Что нужно сделать: Перепишите все строки ниже без единого изменения.

Сохранённые данные:
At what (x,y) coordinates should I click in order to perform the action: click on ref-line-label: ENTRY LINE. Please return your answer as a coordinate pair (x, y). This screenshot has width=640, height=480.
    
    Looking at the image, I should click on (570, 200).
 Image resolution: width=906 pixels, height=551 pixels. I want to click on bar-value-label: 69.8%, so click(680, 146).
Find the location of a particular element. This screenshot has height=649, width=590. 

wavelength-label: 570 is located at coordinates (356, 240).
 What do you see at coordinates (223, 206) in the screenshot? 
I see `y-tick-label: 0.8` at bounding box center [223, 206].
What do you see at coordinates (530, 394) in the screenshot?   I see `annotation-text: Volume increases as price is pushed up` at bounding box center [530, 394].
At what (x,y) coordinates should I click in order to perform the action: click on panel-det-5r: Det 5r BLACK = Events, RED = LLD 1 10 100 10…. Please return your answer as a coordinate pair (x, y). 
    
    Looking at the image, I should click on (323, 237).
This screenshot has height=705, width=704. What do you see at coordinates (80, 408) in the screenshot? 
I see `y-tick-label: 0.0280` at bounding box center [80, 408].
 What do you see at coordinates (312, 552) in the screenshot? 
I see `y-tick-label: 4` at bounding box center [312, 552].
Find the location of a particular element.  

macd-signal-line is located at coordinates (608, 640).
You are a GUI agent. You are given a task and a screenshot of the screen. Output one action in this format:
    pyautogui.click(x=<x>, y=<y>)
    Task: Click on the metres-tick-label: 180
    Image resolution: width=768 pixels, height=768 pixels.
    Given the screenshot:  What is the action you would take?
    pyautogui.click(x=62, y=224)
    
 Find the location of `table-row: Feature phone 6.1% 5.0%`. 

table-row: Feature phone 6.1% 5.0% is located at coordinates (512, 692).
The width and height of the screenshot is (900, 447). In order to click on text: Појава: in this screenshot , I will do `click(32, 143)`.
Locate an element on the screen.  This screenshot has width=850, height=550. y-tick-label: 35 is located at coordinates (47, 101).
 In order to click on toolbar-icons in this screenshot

Решение задания:
At what (x,y) coordinates should I click in order to perform the action: click on ref-line-label: ENTRY LINE. Please return your answer as a coordinate pair (x, y). This screenshot has width=640, height=480.
    
    Looking at the image, I should click on (570, 200).
 Image resolution: width=906 pixels, height=551 pixels. I want to click on bar-value-label: 69.8%, so click(680, 146).
Find the location of a particular element. This screenshot has height=649, width=590. 

wavelength-label: 570 is located at coordinates (356, 240).
 What do you see at coordinates (223, 206) in the screenshot? 
I see `y-tick-label: 0.8` at bounding box center [223, 206].
What do you see at coordinates (530, 394) in the screenshot?   I see `annotation-text: Volume increases as price is pushed up` at bounding box center [530, 394].
At what (x,y) coordinates should I click in order to perform the action: click on panel-det-5r: Det 5r BLACK = Events, RED = LLD 1 10 100 10…. Please return your answer as a coordinate pair (x, y). 
    
    Looking at the image, I should click on (323, 237).
This screenshot has height=705, width=704. What do you see at coordinates (80, 408) in the screenshot? 
I see `y-tick-label: 0.0280` at bounding box center [80, 408].
 What do you see at coordinates (312, 552) in the screenshot? 
I see `y-tick-label: 4` at bounding box center [312, 552].
Find the location of a particular element.  

macd-signal-line is located at coordinates (608, 640).
You are a GUI agent. You are given a task and a screenshot of the screen. Output one action in this format:
    pyautogui.click(x=<x>, y=<y>)
    Task: Click on the metres-tick-label: 180
    Image resolution: width=768 pixels, height=768 pixels.
    Given the screenshot:  What is the action you would take?
    pyautogui.click(x=62, y=224)
    
 Find the location of `table-row: Feature phone 6.1% 5.0%`. 

table-row: Feature phone 6.1% 5.0% is located at coordinates (512, 692).
The width and height of the screenshot is (900, 447). In order to click on text: Појава: in this screenshot , I will do `click(32, 143)`.
Locate an element on the screen.  This screenshot has width=850, height=550. y-tick-label: 35 is located at coordinates (47, 101).
 In order to click on toolbar-icons in this screenshot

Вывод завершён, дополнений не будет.